How would I go about proving that the function is onto for:
$f(x)= \frac {(x+1)}{(x-1)}$ if x does not equal to 1. And $f(x)=1$ if $x = 1$
How would I go about proving that the function is onto for:
$f(x)= \frac {(x+1)}{(x-1)}$ if x does not equal to 1. And $f(x)=1$ if $x = 1$
$$y=\frac{x+1}{x-1}$$ thus $$xy-y=x+1$$ or $$xy-x=y+1$$ in other words $$x=\frac{y+1}{y-1}\in\mathbb{R}-\{1\}$$ we can write $$f^{-1}(x)=\begin{cases}\frac{x+1}{x-1}\,,\, x\ne 1\\ 1\,\quad,\, \,x=1 \end{cases}$$
Write $$f(x) = 1 + \frac{2}{x-1}$$
The fraction takes on all values except $0$, since it's simply $\frac 1x$ scaled and shifted horizontally.
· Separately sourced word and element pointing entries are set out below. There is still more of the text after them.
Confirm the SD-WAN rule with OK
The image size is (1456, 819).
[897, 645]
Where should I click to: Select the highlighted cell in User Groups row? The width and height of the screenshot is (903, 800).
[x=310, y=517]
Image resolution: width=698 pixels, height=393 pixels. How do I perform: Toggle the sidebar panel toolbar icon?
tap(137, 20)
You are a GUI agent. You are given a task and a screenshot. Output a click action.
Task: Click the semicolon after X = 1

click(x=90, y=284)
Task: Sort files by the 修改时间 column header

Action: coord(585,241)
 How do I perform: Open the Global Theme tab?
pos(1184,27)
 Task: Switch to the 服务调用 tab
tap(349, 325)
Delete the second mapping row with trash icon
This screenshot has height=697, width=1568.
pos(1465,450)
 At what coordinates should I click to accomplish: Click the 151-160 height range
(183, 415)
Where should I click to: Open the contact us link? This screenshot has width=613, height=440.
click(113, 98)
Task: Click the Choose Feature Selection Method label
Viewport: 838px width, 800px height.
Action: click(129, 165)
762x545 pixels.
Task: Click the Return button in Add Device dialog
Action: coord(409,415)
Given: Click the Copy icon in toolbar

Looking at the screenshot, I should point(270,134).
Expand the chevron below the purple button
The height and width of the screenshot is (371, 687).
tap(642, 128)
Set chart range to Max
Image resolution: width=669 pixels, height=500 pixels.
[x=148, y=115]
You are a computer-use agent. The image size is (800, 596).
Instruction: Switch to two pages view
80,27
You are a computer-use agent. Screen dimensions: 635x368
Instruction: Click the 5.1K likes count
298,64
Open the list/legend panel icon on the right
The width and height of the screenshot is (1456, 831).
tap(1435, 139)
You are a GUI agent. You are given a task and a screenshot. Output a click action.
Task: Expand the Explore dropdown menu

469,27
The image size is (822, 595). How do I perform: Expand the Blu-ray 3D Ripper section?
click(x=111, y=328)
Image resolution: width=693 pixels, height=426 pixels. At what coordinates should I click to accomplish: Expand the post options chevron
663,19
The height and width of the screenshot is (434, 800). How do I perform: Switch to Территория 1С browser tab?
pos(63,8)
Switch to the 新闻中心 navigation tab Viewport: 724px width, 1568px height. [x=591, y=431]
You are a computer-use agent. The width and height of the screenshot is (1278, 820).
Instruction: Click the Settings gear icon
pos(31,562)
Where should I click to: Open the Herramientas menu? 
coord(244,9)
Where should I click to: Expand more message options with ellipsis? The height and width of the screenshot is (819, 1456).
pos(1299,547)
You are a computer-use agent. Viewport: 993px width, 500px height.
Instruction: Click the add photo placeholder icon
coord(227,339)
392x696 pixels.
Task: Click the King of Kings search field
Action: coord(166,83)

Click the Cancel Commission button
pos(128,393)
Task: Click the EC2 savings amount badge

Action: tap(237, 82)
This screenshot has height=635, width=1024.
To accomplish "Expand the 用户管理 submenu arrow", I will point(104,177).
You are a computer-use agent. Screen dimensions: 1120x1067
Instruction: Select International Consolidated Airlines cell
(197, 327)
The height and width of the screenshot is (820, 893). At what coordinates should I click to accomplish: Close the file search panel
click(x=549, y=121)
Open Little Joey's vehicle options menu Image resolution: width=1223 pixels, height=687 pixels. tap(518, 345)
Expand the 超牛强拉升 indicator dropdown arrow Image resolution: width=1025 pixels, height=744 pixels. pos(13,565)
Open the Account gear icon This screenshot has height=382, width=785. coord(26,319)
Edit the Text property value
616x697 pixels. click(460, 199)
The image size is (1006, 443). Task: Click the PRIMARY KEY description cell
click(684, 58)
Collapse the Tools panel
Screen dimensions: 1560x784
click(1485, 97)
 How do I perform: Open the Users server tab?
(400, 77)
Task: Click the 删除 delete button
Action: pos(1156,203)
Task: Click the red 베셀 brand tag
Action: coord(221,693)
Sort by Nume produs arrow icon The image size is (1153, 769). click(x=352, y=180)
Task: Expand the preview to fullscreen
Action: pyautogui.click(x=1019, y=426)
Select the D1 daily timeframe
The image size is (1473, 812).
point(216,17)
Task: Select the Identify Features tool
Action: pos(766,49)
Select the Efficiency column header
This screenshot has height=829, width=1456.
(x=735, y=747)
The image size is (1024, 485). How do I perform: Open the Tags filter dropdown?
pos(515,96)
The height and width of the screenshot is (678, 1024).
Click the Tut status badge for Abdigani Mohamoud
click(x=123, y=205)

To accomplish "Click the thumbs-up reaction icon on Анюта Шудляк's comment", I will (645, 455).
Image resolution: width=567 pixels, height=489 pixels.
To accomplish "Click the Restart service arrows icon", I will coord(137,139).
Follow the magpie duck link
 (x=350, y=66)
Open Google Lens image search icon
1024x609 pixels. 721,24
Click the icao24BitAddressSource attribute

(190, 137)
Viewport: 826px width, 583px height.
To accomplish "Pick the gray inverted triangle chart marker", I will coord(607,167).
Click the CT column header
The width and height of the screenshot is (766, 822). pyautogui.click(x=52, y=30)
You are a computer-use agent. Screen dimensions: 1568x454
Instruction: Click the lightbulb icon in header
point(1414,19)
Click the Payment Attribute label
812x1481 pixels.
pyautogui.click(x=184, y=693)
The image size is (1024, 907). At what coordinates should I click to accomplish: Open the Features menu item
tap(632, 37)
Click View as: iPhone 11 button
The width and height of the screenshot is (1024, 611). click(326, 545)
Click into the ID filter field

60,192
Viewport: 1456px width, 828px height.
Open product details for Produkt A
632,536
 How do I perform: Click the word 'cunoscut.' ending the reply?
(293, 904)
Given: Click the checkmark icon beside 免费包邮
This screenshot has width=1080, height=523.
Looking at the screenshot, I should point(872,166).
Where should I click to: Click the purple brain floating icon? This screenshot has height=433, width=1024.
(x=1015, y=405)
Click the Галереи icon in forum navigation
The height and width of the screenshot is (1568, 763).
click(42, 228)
Hence $f$ takes on all values except $1$. The piecewise definition guarantees that $1$ is in the image of $f$. Therefore, $f$ is surjective onto $\mathbb{R}$.
We have
$f(f(1))=1$
and
$\forall x\neq1$
$$f(f(x))=f(1+\frac{2}{x-1})$$
$$=1+\frac{2}{\frac{2}{x-1}}$$
$$=1+x-1=x.$$
thus $f$ is one to one from $\mathbb R \to \mathbb R,$ with $$f^{-1}=f.$$
Let $y$ be an arbitrary number and find a $x$ such that $f(x)=y$ (i.e. solve an equation). If you can do that for all $y$, then you have shown that $f$ is onto $\Bbb R$.
Let $y$ be a real.
we look for $x$ such that
$$f(x)=y.$$
if $y=1$ then $x=1$.
assume $y\neq1$.
$$\frac{x+1}{x-1}=y \implies$$
$$1+\frac{2}{x-1}=y \implies$$
$$\frac{1}{1-y}=\frac{1-x}{2} \implies$$
$$x=1+\frac{2}{y-1} =f(y) \implies $$
$f$ is onto.
If you have some theorems about continuity as your disposal, you can proceed as follows, without doing any algebra to speak of:
The function $f$ is continuous on $(1,\infty)$. We have $\lim_{x\to1^+}f(x)=\infty$ and $\lim_{x\to\infty}f(x)=1$, hence $f$ takes on every value greater than $1$, by the Intermediate Value Theorem.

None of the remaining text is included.